____ Data for the task
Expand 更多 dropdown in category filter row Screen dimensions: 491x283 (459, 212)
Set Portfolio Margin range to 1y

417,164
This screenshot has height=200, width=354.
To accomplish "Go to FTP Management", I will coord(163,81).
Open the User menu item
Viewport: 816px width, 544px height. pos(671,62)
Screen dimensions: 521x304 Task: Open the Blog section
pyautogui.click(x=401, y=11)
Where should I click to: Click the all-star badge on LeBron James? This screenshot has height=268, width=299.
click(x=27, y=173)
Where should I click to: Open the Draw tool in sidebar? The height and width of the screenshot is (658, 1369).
________
● **Exercise**
Please output only the lines from the one holding "Where should I click to: Click" to the end of the records, first and last included, exactly as they appear.

● **Answer box**
Where should I click to: Click the all-star badge on LeBron James? This screenshot has height=268, width=299.
click(x=27, y=173)
Where should I click to: Open the Draw tool in sidebar? The height and width of the screenshot is (658, 1369).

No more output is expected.